:: Objectives ::
**1)** Name every person identified by name in the text about the Senate race in Colorado.
**2)** Please rewrite the text about the Senate race in Colorado, everything from "But Colorado is" down to "are staunchly conservative.", with "staunchly" changed to "firmly".
═══ Reading text ═══
Republicans need to pick up six seats to take the Senate. Luckily for the GOP, Democrats have to defend a number of seats in red and purple states, many with significant fossil fuel interests, including West Virginia, South Dakota, Montana, Arkansas, Louisiana, North Carolina, Alaska, Michigan, Iowa, and Colorado. Given that Democrats are vacating some of these seats — and are lucky ever to have won in some of the redder states — holding Colorado is essential to any map in which Democrats retain the majority.
In some of these races, like with Mary Landrieu in Louisiana, the Democratic incumbent has such an anti-environment record that greens are not motivated to help, even though the Republican would be worse.
But Colorado is different. The fact that it is a swing state disguises that it is not so much moderate as idiosyncratic. It encompasses liberal, pro-environment bastions of crunchy culture like Boulder. But it also has oil, natural gas, coal, ranchers, and Evangelical Christian outposts like Colorado Springs. In the greater Denver area, the highly educated workforce leans left while the state’s vast rural expanses are staunchly conservative.
Democrats who win statewide office carefully balance these competing interests. Gov. John Hickenlooper (D), who is up for reelection this year, has struck finely calibrated positions on hot-button issues such as natural gas fracking and marijuana legalization. He supports hydraulic fracturing, and opposes efforts to regulate it at the local level, but he also produced the nation’s first state-level restrictions on methane leakage from fracking operations. Republicans, on the other hand, are much too irrational and self-righteous to mimic this strategy. In recent years, their preferred approach in Colorado has been to nominate unelectable extremists like Ken Buck and lose.
═══ Data section ═══
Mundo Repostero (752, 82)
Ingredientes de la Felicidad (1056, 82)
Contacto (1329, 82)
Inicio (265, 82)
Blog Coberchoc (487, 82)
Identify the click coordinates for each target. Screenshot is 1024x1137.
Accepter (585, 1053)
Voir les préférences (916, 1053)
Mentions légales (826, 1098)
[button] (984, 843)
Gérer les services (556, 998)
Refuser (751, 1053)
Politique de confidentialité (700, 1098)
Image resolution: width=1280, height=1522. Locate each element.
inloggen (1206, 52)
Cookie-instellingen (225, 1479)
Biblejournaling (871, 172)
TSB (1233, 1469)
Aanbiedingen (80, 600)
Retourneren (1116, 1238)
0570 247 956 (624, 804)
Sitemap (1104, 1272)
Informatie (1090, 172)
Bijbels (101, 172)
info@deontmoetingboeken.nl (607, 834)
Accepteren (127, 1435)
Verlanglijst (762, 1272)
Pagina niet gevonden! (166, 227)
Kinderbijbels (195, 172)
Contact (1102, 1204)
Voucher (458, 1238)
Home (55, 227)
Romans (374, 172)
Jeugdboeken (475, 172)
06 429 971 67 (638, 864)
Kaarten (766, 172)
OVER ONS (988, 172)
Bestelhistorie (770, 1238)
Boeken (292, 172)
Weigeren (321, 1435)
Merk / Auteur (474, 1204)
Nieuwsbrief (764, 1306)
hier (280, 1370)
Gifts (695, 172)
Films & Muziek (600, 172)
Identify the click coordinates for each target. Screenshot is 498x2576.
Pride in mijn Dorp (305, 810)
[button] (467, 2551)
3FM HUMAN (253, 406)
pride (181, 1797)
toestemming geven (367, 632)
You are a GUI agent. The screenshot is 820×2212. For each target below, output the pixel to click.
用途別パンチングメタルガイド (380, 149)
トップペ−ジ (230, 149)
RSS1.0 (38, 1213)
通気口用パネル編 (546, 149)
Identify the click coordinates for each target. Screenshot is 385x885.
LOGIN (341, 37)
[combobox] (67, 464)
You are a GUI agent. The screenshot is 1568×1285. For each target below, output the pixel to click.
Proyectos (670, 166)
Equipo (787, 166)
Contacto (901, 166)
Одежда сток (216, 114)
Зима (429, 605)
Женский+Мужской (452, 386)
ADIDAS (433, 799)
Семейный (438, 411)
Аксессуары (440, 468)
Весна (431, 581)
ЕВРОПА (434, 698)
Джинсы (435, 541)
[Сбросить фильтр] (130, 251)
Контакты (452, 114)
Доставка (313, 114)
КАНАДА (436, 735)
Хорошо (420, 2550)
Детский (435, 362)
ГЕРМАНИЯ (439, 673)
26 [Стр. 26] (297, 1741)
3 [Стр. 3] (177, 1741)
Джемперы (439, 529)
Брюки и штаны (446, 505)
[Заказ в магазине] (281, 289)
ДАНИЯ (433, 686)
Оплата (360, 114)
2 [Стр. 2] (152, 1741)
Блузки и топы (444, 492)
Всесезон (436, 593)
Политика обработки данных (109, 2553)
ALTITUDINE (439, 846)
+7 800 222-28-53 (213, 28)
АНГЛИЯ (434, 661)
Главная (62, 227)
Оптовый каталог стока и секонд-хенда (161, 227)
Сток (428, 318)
═══
:: Problem solutions ::
**1)** Mary Landrieu, John Hickenlooper, Ken Buck

**2)**
But Colorado is different. The fact that it is a swing state disguises that it is not so much moderate as idiosyncratic. It encompasses liberal, pro-environment bastions of crunchy culture like Boulder. But it also has oil, natural gas, coal, ranchers, and Evangelical Christian outposts like Colorado Springs. In the greater Denver area, the highly educated workforce leans left while the state’s vast rural expanses are firmly conservative.